There was no incidence of hypertension in both groups. The proportion of patients with bradycardia was significantly higher in Group-2 (p<0.001). Though all other complications were higher in Group-2 as compared to Group-1 test of proportion showed that there was no significant difference in the proportions. (p>0.005).
Laryngoscopy and endotracheal intubation are associated with rising heart rate, blood pressure and occasional disturbances in cardiac rhythm.6 Although in normotensive subjects these responses of blood pressure and heart rate are transient and short-lived, they may prove to be detrimental in high-risk patients especially in those with cardiovascular disease, increased intracranial pressure and anomalies of cerebral blood vessels.7 So, effective attenuation of hemodynamic response to laryngoscopy and tracheal intubation is of great importance in the prevention of perioperative morbidity and mortality.7
Several studies have been proposed to attenuate stress response-omitting inj atropine as premedical, nitroglycerine(GTN) administration intranasally etc. Also, the IV administration of lignocaine prevented the increase in MAP. Beta-blocker ca channel blocker have also been used successfully to prevent haemodynamic response to tracheal intubation.8-10
Several studies revealed the use of oral clonidine on attenuation of haemodynamic response to laryngoscopy and tracheal intubation.11 The possible mechanism of attenuating these responses is its ability to decrease central sympathetic outflow as clonidine is a centrally acting selective partial alpha 2 adrenergic agonist.12,13 Melatonin, an endogenous sleep-regulating hormone differs from other premeditates because it has a short half-life so prolonged sedation is unlikely. The hypnotic, antinociceptive and anxiolytic properties of Melatonin makes this hormone a useful medicine in anaesthesia.14-16 The randomised double-blind study was undertaken to compare the usefulness of this two-drug tab clonidine 100 mcg and tab Melatonin 6 mg.17
Consenting patients of either sex, aged between 18 and 60 years, ASA physical status 1 & 2, posted for elective gastrointestinal surgery under general anaesthesia were selected for this study. Difficult intubation takes a longer time and invariably associated with marked hemodynamic changes even in well-premedicated patients. So, patients with anticipated and unanticipated difficult intubation were excluded from this study.18
Melatonin undergoes negligible metabolism in the human body and is excreted mainly through urine. Following oral administration of Clonidine, about 40% to 60% of the absorbed dose is recovered in the urine as an unchanged drug in 24 hours and 50% of the absorbed dose is metabolized in the liver. So, the duration of action and bioavailability of the drugs may be altered in renal failure and hepatic failure patients.19 Therefore, patients with altered liver functions and renal functions were not included in this study.20 Both Melatonin and Clonidine are used as anti-anxiety and have a sedative effect. So, patients on psychoactive drugs were excluded in this study to avoid synergistic or added effect of these drugs in the postoperative period.21 The most significant factors influencing cardiovascular responses in this study are the duration of laryngoscopy during intubation.22 In this study duration of laryngoscopy and intubation were limited to less than 20 seconds.

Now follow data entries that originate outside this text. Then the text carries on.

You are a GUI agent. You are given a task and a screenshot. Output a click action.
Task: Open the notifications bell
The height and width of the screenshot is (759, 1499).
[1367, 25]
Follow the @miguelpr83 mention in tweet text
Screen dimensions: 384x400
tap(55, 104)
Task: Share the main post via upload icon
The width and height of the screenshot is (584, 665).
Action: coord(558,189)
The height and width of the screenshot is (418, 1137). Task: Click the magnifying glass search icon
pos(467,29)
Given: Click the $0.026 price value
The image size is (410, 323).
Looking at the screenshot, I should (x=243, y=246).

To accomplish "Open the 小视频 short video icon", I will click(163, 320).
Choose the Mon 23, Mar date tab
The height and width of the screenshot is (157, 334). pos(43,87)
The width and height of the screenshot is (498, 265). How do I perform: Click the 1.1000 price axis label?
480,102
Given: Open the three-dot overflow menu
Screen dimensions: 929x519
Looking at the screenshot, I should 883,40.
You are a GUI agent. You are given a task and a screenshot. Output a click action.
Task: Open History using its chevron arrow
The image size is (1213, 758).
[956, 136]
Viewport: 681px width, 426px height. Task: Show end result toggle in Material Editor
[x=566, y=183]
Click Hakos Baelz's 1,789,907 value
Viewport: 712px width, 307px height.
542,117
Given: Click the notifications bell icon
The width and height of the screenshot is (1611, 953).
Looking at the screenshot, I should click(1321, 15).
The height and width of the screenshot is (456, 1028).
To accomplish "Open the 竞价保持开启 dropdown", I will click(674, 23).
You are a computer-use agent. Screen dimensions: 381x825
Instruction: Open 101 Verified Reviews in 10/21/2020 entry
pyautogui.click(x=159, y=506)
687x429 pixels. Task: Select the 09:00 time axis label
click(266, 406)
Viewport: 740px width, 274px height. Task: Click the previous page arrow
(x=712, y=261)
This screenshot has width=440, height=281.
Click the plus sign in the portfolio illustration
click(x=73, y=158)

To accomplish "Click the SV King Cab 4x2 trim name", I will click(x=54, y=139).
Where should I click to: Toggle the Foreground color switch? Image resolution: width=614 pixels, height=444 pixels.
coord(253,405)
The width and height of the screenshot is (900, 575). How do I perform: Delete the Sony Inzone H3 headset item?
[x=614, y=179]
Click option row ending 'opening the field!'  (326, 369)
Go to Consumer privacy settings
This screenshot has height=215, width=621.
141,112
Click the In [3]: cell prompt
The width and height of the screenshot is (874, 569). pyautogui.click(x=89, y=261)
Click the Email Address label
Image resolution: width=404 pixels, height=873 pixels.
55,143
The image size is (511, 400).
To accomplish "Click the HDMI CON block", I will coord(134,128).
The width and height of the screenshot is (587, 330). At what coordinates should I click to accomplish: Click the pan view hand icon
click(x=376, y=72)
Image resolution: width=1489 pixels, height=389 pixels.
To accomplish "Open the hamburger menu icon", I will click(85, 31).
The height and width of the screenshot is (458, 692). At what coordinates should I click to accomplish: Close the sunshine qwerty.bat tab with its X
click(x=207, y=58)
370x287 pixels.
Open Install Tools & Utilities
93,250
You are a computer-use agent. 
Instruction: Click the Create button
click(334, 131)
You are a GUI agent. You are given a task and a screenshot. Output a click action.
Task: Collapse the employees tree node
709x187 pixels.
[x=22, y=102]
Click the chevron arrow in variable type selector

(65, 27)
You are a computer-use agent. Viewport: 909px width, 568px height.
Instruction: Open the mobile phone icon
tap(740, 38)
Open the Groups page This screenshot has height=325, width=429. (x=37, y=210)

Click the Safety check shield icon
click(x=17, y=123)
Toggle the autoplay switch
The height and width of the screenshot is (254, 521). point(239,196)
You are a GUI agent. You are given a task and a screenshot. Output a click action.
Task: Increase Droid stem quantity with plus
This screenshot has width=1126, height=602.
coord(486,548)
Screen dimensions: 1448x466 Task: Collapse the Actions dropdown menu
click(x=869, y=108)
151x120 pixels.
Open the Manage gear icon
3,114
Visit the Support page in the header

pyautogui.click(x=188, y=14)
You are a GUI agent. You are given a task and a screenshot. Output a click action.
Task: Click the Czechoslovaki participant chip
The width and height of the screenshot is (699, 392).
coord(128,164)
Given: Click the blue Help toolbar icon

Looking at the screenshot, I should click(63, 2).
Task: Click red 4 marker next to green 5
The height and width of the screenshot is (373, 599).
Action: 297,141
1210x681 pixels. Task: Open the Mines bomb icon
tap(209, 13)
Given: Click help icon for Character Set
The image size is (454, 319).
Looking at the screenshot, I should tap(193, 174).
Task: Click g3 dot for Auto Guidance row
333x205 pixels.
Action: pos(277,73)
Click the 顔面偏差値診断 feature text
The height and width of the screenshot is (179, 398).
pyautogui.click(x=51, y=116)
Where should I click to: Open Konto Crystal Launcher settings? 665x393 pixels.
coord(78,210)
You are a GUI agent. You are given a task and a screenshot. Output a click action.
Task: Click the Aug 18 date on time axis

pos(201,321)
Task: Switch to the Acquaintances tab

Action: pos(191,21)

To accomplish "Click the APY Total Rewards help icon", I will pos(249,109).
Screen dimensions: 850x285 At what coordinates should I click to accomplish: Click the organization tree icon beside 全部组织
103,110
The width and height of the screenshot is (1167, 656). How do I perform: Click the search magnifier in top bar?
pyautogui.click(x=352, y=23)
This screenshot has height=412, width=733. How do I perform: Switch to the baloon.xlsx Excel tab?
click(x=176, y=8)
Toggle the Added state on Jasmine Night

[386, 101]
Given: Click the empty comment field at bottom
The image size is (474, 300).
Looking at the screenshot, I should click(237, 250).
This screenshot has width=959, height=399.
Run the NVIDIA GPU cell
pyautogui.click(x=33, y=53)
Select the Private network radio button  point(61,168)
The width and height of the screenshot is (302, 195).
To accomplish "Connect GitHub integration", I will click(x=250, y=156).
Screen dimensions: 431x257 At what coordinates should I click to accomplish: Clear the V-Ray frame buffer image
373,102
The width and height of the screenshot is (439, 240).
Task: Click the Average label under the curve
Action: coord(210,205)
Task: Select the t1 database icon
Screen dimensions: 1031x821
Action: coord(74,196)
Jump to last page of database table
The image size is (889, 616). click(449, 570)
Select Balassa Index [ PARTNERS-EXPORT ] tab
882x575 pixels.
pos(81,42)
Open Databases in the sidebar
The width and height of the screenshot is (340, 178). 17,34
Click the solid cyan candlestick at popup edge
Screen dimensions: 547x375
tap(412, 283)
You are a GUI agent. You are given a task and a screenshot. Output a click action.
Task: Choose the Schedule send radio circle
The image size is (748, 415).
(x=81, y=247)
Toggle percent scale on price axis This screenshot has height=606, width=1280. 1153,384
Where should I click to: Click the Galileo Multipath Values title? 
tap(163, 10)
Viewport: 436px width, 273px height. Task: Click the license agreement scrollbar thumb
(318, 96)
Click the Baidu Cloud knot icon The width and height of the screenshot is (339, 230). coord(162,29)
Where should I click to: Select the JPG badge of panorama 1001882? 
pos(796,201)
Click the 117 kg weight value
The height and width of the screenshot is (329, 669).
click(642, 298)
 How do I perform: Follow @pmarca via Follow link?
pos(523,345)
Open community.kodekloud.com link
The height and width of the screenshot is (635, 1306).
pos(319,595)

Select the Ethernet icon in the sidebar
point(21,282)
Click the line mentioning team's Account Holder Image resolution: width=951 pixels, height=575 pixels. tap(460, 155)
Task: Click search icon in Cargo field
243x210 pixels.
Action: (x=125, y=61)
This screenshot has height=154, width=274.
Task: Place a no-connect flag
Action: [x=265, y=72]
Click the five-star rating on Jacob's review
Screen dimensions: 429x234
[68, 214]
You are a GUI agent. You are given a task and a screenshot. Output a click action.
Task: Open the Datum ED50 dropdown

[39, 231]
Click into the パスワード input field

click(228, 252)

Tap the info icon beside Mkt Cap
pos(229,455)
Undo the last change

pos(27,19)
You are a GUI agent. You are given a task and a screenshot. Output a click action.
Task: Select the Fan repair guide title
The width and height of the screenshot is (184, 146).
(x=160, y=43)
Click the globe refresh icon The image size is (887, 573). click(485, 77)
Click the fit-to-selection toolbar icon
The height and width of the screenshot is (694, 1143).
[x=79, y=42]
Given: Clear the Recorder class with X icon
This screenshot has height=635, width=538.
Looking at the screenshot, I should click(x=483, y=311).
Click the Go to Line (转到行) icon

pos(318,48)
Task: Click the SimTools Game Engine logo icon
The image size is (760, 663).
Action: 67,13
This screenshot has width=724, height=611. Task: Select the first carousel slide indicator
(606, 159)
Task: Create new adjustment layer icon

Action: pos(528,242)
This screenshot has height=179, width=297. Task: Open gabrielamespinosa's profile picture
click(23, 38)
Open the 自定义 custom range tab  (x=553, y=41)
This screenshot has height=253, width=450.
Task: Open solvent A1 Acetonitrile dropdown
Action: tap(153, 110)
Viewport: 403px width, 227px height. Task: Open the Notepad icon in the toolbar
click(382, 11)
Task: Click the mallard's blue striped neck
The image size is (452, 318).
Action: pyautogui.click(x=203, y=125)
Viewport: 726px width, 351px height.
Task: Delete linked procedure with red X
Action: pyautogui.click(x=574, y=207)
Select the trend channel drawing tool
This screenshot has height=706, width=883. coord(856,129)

Melatonin had a better effect than clonidine in controlling heart rate after intubation. The mean heart rate of the patients of Group-C was significantly higher than that of Group-M for all the time intervals after intubations (p<0.0001) except after 15 minutes. Melatonin prevented the increase in SBP significantly throughout the first 12 minutes following laryngoscopy as compared to the Clonidine group. T-test showed that the mean SBP of the patients of Group-C was significantly higher than that of Group-M for all the time intervals after intubations (p<0.0001)except after 15 minutes. The DBP of the patients of Group-C was significantly higher than that of Group-M for all the time intervals after intubations (p<0.001) except after 15 minutes. The mean MAP of the patients of Group-C was significantly higher than that of Group-M for all the time intervals after intubations (p<0.005) except after 15 minutes.
Serum catecholamine is the most important markers to assess the sympathoadrenal stress response. But in this study, we could not measure its level in every patient due to scarcity of resources. Post-operative patients were monitored for any adverse effects like nausea, vomiting, sedation, bradycardia, hypotension and hypertension. There was no incidence of hypertension in both groups. The proportion of patients with bradycardia was significantly higher in Group-C (p<0.001). Though all other complications like sedation were higher in Group-C as compared to Group-M, the test of proportion showed that there was no significant difference in the proportions (p>0.005). There was no abnormal ECG during induction and intubation.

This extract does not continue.